* Goal 1 *
In the passage on Victor Hugo's genius, what two things does the impression of that hour surpass in the vivid pleasure it gives the nerves?
* Goal 2 *
Quote from the passage on Victor Hugo's genius, starting with the words containing "That, in a most" and ending with "to say of it.".

* Provided passage *

That, in a most close and exact symbol, is the best possible definition I can give
of Victor Hugo’s genius. And the impression of that hour was upon me the impression
of his mind; physical, as it touched the nerves with a more vivid passion of pleasure
than music or wine; spiritual, as it exalted the spirit with the senses and above
them to the very svunmit of vision and delight. It is no fantastic similitude, but
an accurate likeness of two causes working to the same effect. There is nothing but
that delight like the delight given by some of his work. And it is because his recent
book has not seldom given it me again, that I have anything here to say of it.

* Supplied information *
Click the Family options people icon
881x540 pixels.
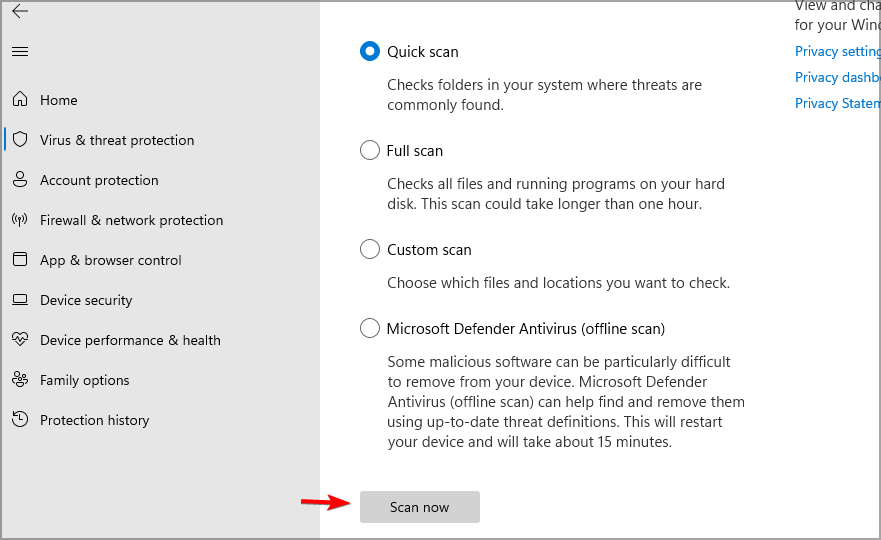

* Correct response 1 *
Music and wine.

* Correct response 2 *
That, in a most close and exact symbol, is the best possible definition I can give
of Victor Hugo’s genius. And the impression of that hour was upon me the impression
of his mind; physical, as it touched the nerves with a more vivid passion of pleasure
than music or wine; spiritual, as it exalted the spirit with the senses and above
them to the very svunmit of vision and delight. It is no fantastic similitude, but
an accurate likeness of two causes working to the same effect. There is nothing but
that delight like the delight given by some of his work. And it is because his recent
book has not seldom given it me again, that I have anything here to say of it.